* **EXERCISE REQUIREMENTS**:
**a)** According to the Infosys stock outlook, which margin band does Infosys stay within in the base case?
**b)** Reproduce the Infosys stock outlook from "2026 Infosys Stock" to "and slowly improves." without any changes.

* **TEXT FOR ANALYSIS**:
--------------------------------------------------
But the market appears to be betting that the worst of the cyclical slowdown is behind, even if a full‑blown upcycle has not started yet.
2026 Infosys Stock Outlook: Three Working Scenarios
No one can predict stock prices with certainty, but based on current information (earnings, guidance, deals, valuation, and macro), investors are broadly debating three scenarios for 2026. These are working theories, not guarantees.
1. Base case: Slow recovery, modest re‑rating
- Global IT spending stabilises and slowly improves.
- Infosys delivers low‑to‑mid single‑digit revenue growth in FY26, with margins staying in the 20–22% band. [39]
- AI and large deals (including NHS) offset weakness in certain verticals.
- The stock grinds higher toward street targets around ₹1,700–₹1,800, supported by buyback‑enhanced EPS and a ~3% dividend yield. [40]
2. Bull case: AI‑driven upcycle and stronger spending
- Rate cuts or stable global rates fuel a renewed IT capex cycle, with enterprises accelerating AI, data and cloud programs.
--------------------------------------------------
* **RECORDED DATA**:

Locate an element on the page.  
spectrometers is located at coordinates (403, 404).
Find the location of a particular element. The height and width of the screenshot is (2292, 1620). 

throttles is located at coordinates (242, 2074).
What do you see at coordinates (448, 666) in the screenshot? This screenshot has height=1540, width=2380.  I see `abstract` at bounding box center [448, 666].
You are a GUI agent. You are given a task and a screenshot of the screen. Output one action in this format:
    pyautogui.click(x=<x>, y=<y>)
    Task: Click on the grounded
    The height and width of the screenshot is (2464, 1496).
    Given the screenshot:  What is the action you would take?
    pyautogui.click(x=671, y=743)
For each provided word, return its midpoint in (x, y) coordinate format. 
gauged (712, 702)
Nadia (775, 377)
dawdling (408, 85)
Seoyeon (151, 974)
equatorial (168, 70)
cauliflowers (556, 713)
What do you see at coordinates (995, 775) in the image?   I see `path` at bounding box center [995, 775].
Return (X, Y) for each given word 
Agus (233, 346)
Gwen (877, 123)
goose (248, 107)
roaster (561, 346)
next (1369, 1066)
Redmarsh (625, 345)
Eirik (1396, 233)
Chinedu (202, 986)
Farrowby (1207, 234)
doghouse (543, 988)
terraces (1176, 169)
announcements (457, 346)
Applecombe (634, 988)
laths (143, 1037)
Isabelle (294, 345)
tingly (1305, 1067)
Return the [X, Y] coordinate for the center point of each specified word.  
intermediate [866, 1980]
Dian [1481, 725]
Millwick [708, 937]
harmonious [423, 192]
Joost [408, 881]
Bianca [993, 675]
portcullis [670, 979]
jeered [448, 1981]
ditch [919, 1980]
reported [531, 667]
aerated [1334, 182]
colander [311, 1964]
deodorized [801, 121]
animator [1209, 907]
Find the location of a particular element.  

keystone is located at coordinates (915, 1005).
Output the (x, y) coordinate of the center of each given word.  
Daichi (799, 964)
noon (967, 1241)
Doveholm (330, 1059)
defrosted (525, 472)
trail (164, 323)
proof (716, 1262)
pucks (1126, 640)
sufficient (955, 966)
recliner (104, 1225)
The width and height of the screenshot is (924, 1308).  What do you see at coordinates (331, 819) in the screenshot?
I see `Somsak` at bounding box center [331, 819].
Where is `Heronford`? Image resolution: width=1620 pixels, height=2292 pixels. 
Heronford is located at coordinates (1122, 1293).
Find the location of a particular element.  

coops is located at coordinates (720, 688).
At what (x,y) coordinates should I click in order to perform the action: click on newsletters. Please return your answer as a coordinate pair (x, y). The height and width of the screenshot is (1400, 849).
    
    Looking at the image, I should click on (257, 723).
--------------------------------------------------
* **OUTPUTS IN ORDER**:
**a)** The 20–22% band.

**b)**
2026 Infosys Stock Outlook: Three Working Scenarios
No one can predict stock prices with certainty, but based on current information (earnings, guidance, deals, valuation, and macro), investors are broadly debating three scenarios for 2026. These are working theories, not guarantees.
1. Base case: Slow recovery, modest re‑rating
- Global IT spending stabilises and slowly improves.